Your task => In the records, rewrite the lines from the line with "You are a computer-use agent. The" to the line with "Action: point(145,118)", requests included, shifting each coordinate in the answers up by 52.

Word and element locating data:
============================================================
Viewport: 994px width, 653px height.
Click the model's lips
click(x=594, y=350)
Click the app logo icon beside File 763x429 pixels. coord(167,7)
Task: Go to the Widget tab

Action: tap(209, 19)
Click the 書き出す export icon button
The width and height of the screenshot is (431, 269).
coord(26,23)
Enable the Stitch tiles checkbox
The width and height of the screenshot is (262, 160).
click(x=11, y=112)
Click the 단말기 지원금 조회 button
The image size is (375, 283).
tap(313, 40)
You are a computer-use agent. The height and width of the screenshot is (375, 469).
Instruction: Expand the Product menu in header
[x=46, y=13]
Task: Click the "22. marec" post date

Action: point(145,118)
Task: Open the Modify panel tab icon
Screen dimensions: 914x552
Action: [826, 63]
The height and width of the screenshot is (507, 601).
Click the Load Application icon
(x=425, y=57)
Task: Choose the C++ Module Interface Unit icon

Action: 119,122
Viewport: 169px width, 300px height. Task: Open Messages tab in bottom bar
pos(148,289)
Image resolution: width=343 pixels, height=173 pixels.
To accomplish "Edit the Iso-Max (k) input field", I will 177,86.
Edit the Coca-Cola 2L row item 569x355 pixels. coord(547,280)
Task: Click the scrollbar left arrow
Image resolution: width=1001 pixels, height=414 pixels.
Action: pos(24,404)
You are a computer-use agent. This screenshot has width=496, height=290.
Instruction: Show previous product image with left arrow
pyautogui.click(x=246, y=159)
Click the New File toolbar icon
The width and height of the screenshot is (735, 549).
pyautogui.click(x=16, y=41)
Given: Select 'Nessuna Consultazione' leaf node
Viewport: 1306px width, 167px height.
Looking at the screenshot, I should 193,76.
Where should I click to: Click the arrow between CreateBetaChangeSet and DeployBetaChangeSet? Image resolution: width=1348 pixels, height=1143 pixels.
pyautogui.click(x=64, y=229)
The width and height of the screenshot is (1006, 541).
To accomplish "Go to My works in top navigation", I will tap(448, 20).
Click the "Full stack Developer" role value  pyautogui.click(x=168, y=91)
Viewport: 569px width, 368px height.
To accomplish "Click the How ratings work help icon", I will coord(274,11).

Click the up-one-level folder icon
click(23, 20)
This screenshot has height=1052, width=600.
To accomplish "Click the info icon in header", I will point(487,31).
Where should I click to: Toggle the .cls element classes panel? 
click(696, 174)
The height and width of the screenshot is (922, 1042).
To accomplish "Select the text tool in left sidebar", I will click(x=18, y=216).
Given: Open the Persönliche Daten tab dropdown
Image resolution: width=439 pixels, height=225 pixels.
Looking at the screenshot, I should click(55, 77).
============================================================
Right answer =>
You are a computer-use agent. The height and width of the screenshot is (375, 469).
Instruction: Expand the Product menu in header
[x=98, y=65]
Task: Click the "22. marec" post date

Action: point(197,170)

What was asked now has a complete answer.